A more complex method is to use MATLAB to do a Fast Fourier Transform (FFT) to find frequency concentrations in one word vis a vis another word.

As Tim Wescott pointed out, such simple methods will only work for one speaker and for a limited number of words. For multiple speakers using continuous speech you will get very deeply into the field of Artificial Intelligence -- and that is probably where you want to explore a career path assuming the smart machines don't beat you to it themselves :-)

[ - ]
Reply by andrecr03January 17, 2017

Thank you very much, Michael!
I'll take a look at those materials you gathered for me!

Do you know any algorithm that I can use as a base, for testing the DAC and ADC as you said?

[ - ]
Reply by DaniloDaraJanuary 17, 2017

No algorithms, just have input capture and feed the ADC with that.
A simple circular buffer will be more that fine.

[ - ]
Reply by MichaelRWJanuary 17, 2017

As @DaniloDara has said, no specific algorithm is necessary to accomplish this task.  However, you will need to write some code that will transfer the digital input to the ADC.  A circular buffer is one way to accomplish this transfer.

You will need the C/C++ code that initialises the board and provides you with a framework to insert your code.

Try http://www.ti.com/product/TMS320C5515.

[ - ]
Reply by drmikeJanuary 17, 2017

Start here:

http://www.ti.com/general/docs/litabsmultiplefilel...

Use the phrases you find in that document to search the web for more documents.  This is not a simple task, so you won't be getting much sleep in the next 2 weeks.  But you will have a lot of fun!


Patience, persistence, truth,

Dr. mike

[ - ]
Reply by andrecr03January 17, 2017

Thank you very much, Dr.
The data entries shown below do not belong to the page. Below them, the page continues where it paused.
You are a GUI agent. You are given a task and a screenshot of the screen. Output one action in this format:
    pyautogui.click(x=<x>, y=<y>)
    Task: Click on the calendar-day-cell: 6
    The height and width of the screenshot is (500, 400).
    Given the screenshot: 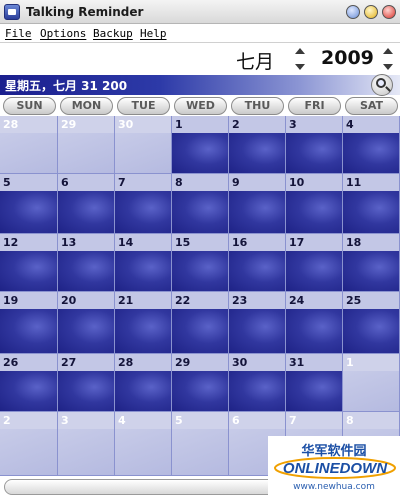 What is the action you would take?
    pyautogui.click(x=86, y=204)
    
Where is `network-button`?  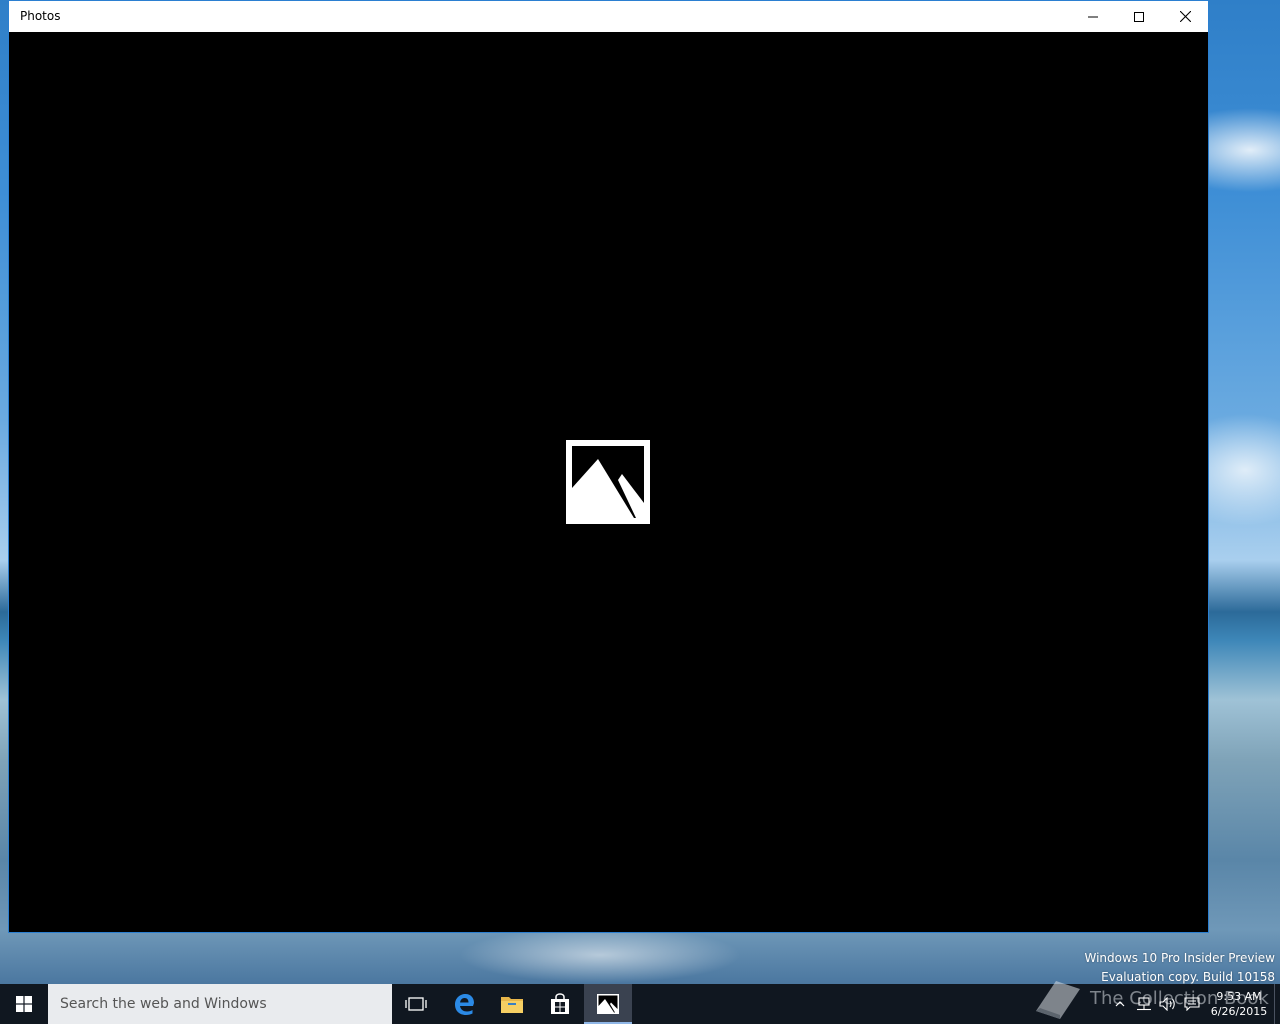
network-button is located at coordinates (1144, 1004).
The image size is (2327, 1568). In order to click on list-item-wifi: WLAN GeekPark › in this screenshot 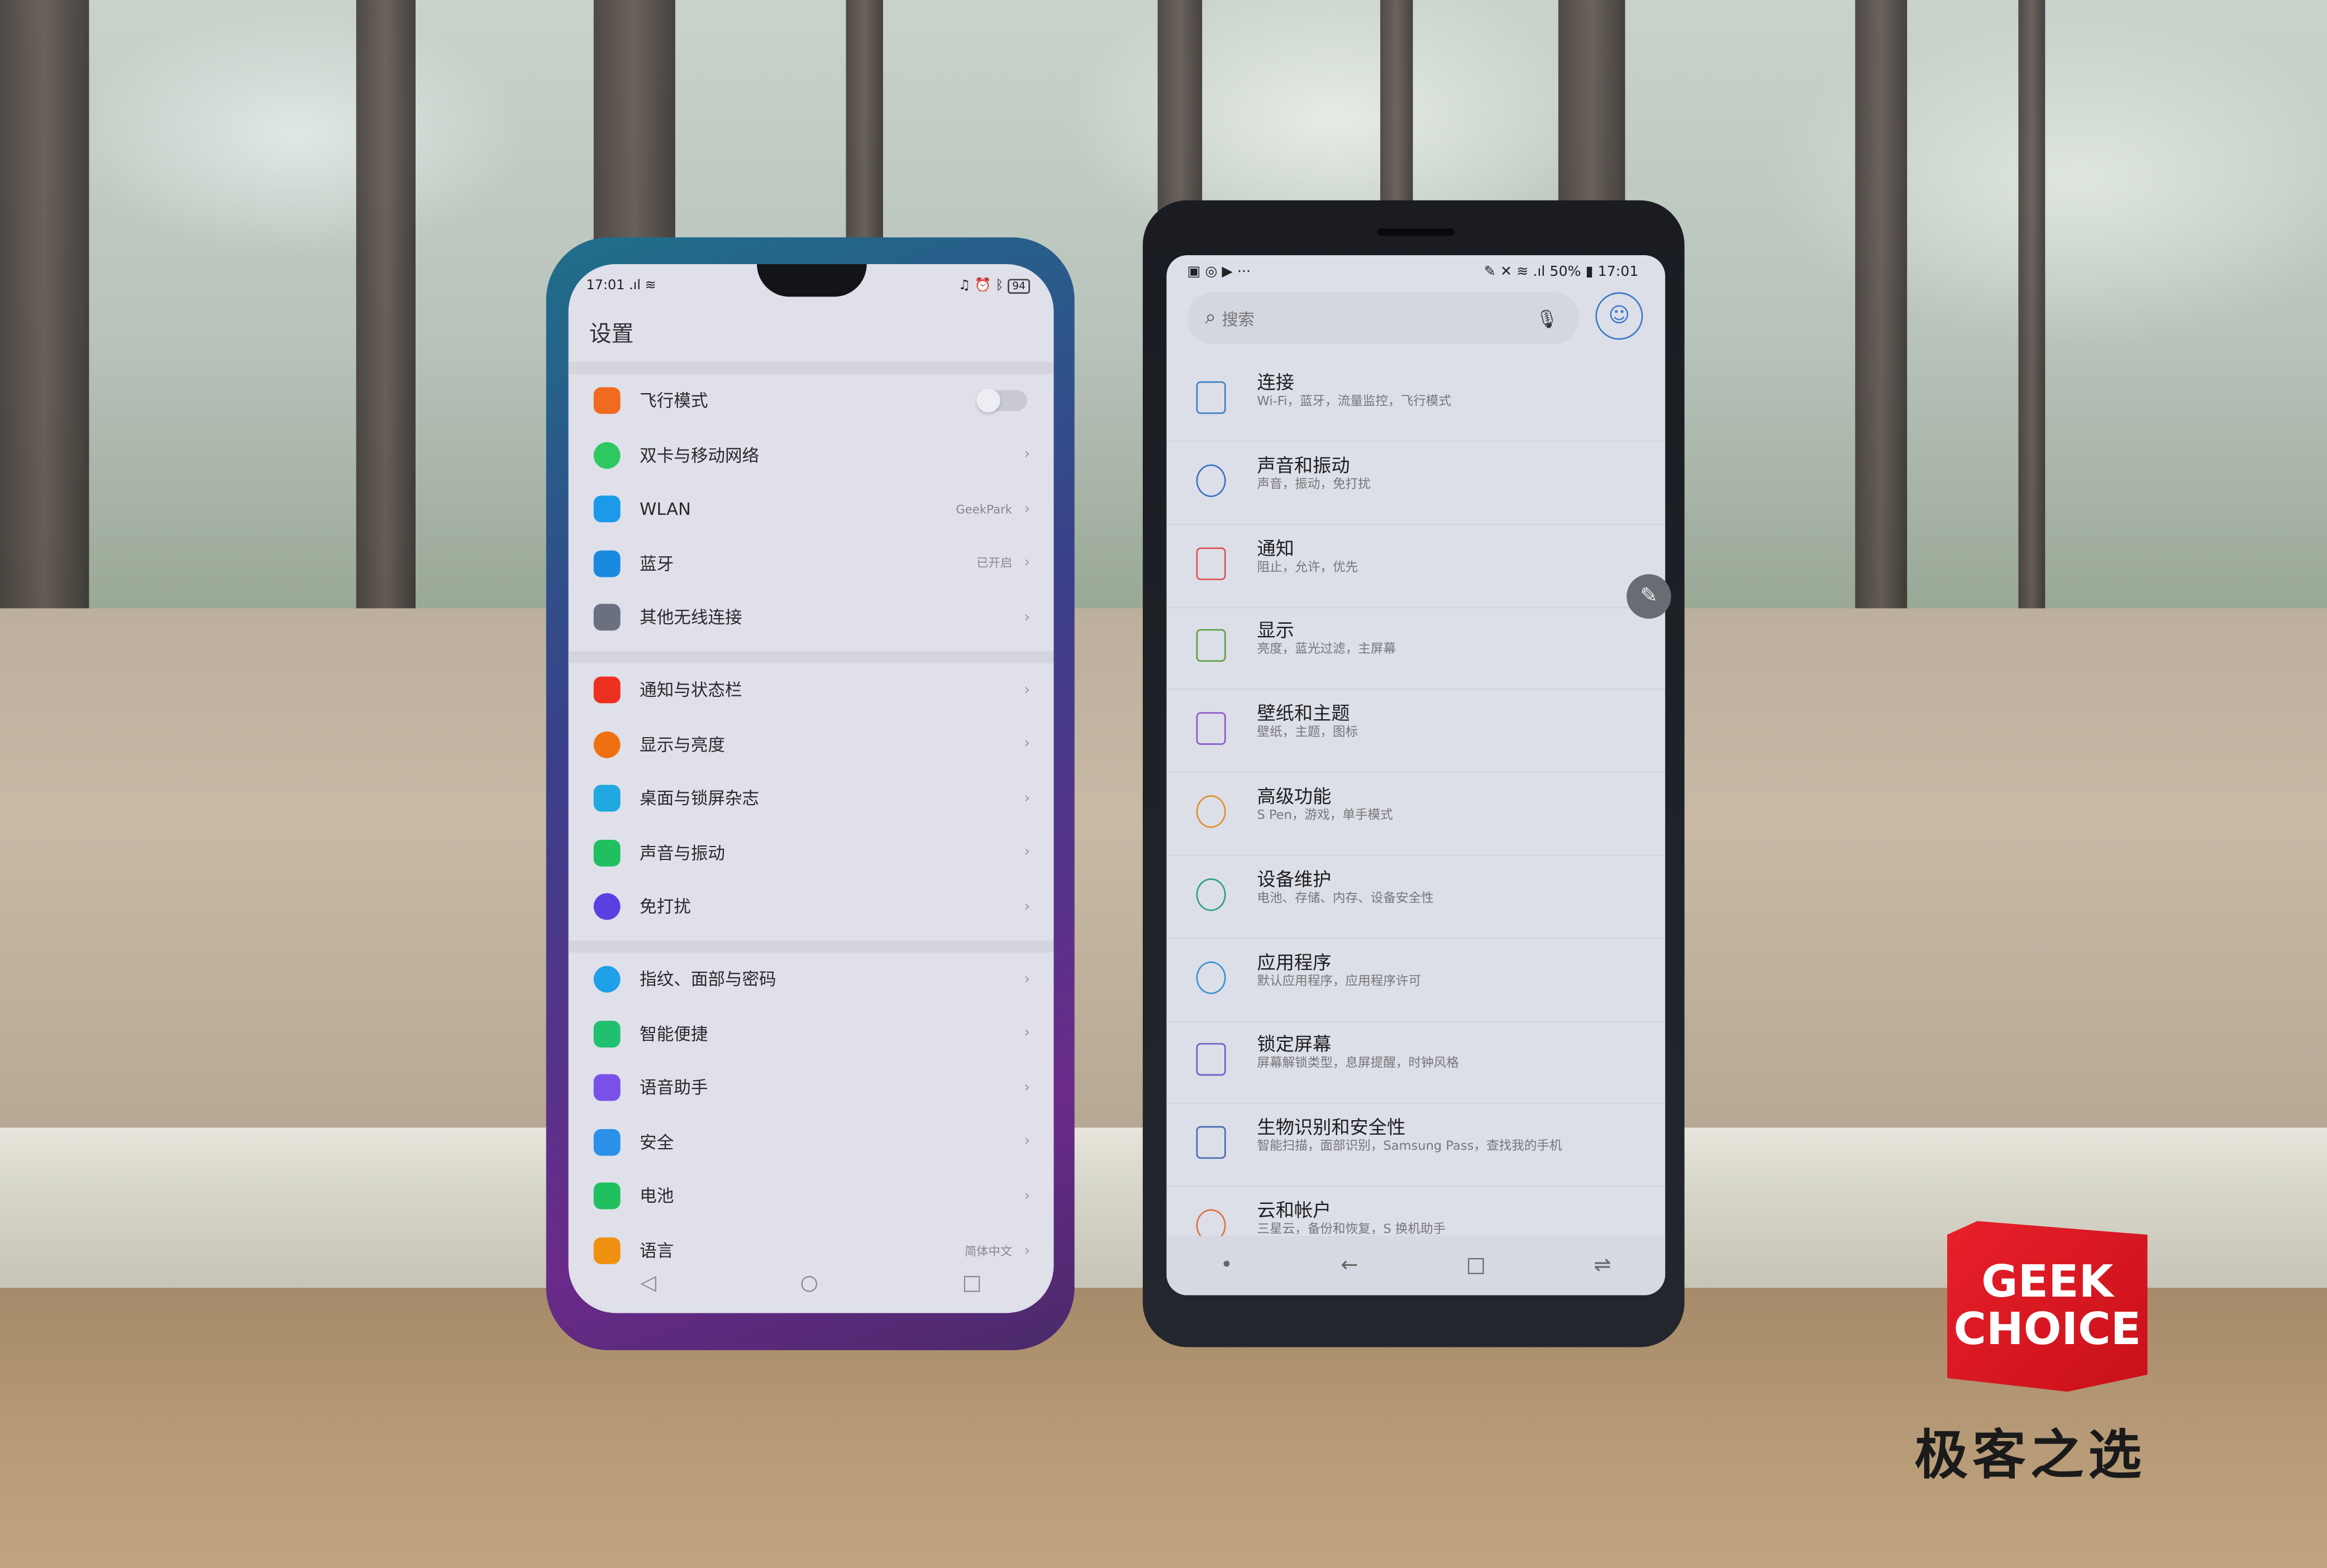, I will do `click(812, 509)`.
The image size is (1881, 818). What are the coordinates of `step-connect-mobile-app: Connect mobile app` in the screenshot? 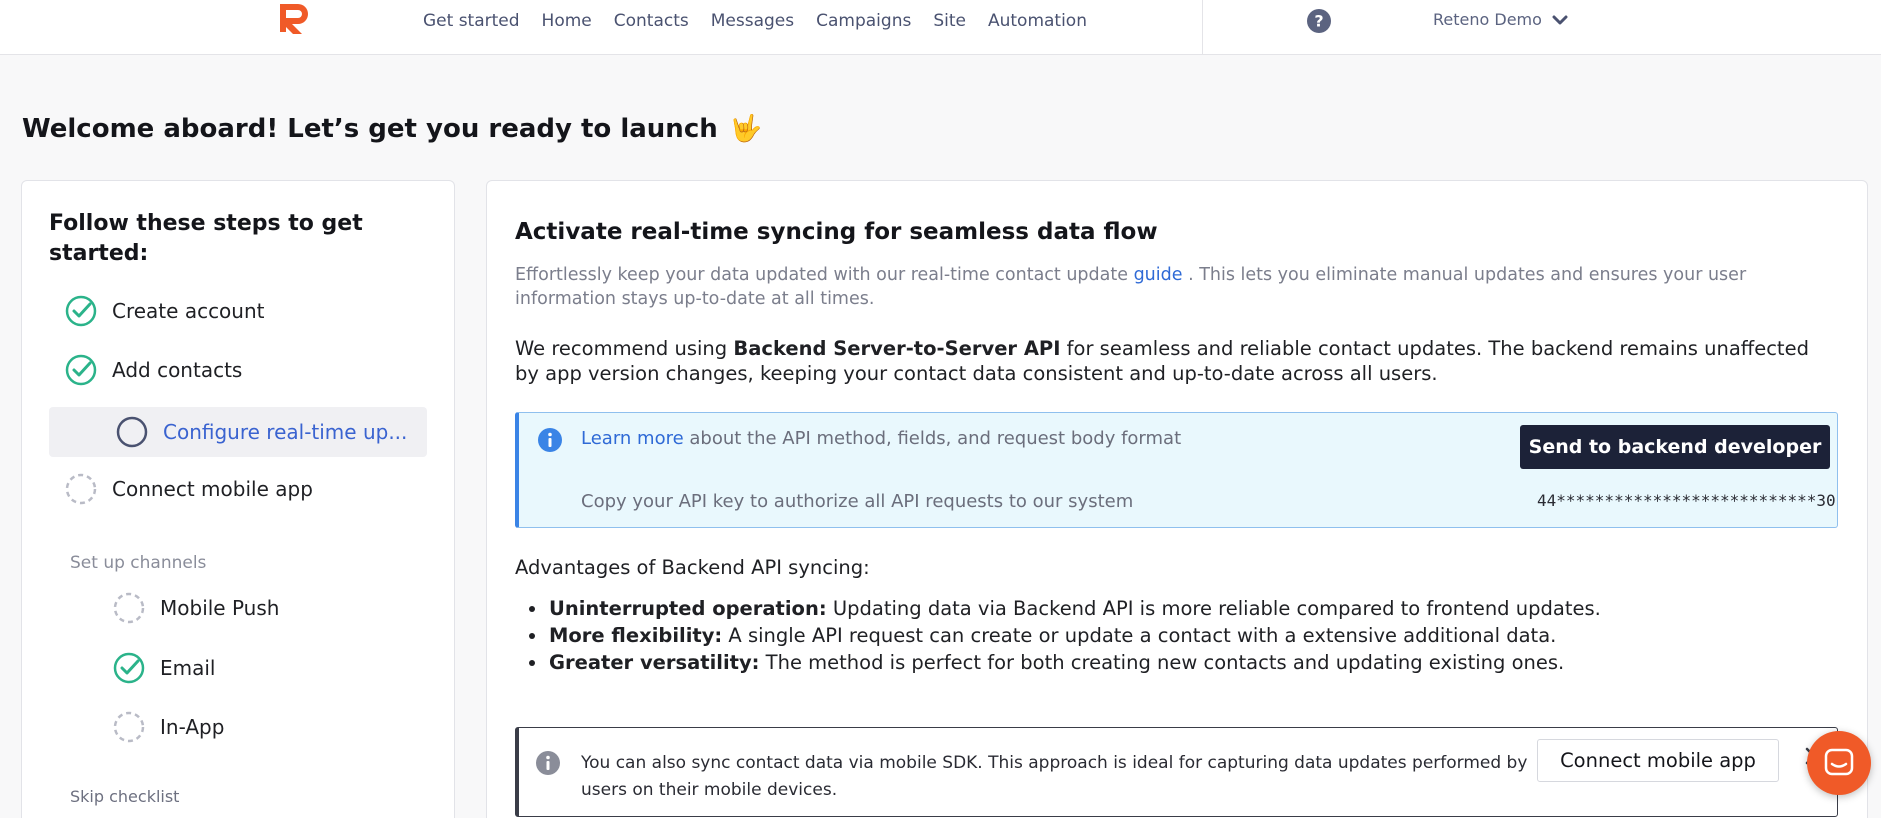 It's located at (188, 489).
Mike!
I'll take a look!

[ - ]
Reply by MichaelRWJanuary 17, 2017

I think Dr. Mike's suggestion is the way to proceed.

[ - ]
Reply by rt45aylorJanuary 17, 2017

I personally am more comfortable trying things like this out in MATLAB since it's what I'm most comfortable with, but before converting them to C and working out the programming syntax, you might try recording your own voice saying a few different words like "red" and "green" but take a couple of recordings of each word and see if you can notice similarities and  differences between different recordings of the same word in both the time and frequency domains. Then see if you can apply some the knowledge from the useful links others have posted. MATLAB has a few tutorials on this but the general concepts all revolve around the idea of matched filtering, which sounds like it might be a foundation your professor is trying to instill within this project

[ - ]
Reply by Tim WescottJanuary 17, 2017

Be careful, in choosing what to do, to bite off as small a chunk as you can to get a grade.  Voice recognition is not trivial in the least.

Have you checked to see if TI has a voice recognition library available for your chip?  If they do, and you don't have to pay for it, use it.  Unless you've been sitting on this project for months, then getting a vendor-supplied software base into a board is about right for the time you have.

A second choice (assuming it's allowed by your prof) is to find someone else's example apps -- but your mileage will definitely vary; the experience of finding random code on the Internet and making it work is dreadful more often than not.

I'm not sure what to tell you if you're expected to roll your own.  A small vocabulary is easier (i.e., "red" and "green").  A limited number of speakers (like, say, just you) is easier.  Arbitrary, speaker-independent phrase recognition is freaking hard -- Google does it, but it took them a decade, and they probably had hundreds of people working on it.